Sentimen
Undefined (0%)
14 Jan 2025 : 14.43

Pajak untuk Penyandang Disabilitas

14 Jan 2025 : 14.43 Views 18

Espos.id Espos.id Jenis Media: Kolom

Pajak untuk Penyandang Disabilitas

Penyandang disabilitas di Indonesia masih menghadapi keterbatasan akses dan diskriminasi yang menghambat pemenuhan hak mereka. 

Menurut data Badan Pusat Statistik (BPS) tahun 2023, dari 139,8 juta orang yang bekerja, hanya 763.900 di antara mereka adalah penyandang disabilitas. 
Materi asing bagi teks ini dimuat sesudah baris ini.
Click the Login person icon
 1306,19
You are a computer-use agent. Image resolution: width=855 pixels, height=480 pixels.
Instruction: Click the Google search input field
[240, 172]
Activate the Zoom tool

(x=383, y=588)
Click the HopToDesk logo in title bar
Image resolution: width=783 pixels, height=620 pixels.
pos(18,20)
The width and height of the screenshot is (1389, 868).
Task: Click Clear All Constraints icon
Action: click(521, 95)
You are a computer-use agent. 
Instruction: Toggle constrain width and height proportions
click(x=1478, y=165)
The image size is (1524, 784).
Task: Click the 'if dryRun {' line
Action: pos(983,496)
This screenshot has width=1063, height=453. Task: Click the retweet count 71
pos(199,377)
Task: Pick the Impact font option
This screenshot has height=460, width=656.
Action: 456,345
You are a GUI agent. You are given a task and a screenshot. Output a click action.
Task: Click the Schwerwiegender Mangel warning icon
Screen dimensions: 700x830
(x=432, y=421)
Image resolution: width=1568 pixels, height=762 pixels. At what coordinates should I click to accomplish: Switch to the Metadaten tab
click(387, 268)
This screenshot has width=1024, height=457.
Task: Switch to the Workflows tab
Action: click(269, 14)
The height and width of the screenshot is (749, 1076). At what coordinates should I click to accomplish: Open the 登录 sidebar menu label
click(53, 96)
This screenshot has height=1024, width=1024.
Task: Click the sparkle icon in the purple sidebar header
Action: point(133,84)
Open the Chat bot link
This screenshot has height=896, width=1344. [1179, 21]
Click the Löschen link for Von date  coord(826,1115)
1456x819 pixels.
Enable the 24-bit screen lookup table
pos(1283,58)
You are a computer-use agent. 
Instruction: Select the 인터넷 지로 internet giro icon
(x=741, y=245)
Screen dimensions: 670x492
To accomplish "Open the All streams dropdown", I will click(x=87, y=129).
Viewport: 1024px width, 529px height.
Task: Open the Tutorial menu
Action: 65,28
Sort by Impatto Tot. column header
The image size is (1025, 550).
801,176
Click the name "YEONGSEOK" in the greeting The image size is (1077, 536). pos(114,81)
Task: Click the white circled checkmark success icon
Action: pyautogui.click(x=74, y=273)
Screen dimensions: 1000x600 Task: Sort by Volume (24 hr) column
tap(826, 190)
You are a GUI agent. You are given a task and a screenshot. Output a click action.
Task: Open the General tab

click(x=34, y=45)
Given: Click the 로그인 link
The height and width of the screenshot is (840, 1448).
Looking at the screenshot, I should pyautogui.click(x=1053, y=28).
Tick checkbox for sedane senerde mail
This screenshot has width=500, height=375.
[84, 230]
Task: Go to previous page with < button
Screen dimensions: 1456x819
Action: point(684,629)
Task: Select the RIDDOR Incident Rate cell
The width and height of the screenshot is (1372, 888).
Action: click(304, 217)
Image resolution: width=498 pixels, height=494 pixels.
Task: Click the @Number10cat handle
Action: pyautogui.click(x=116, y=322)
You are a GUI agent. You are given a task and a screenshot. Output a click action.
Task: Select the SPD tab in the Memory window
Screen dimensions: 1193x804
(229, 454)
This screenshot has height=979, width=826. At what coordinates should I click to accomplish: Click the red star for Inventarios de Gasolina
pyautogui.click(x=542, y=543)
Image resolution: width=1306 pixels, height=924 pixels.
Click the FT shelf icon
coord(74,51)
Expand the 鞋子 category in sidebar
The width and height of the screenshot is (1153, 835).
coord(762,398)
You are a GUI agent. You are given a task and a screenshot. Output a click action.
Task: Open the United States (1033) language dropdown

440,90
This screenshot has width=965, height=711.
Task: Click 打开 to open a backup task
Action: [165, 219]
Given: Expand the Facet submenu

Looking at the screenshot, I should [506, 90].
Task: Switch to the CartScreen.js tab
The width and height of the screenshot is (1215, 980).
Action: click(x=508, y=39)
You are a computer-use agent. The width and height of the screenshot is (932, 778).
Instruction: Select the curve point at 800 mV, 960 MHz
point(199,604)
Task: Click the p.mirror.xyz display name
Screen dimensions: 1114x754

Sebagian besar bekerja di sektor pertanian (42,82%), sektor jasa (39,63%), dan sektor industri (17,55%). Mayoritas penyandang disabilitas berstatus wiraswasta atau pekerja tanpa bayaran.

Hanya 18% yang menjadi buruh atau karyawan tetap. Penyandang disabilitas juga menghadapi kendala dalam memenuhi hak dan kewajiban perpajakan. 

Prinsip pemajakan yang umum ialah pajak penghasilan dikenakan atas seluruh penghasilan (comprehensive tax base). Semua wajib pajak dianggap identik. 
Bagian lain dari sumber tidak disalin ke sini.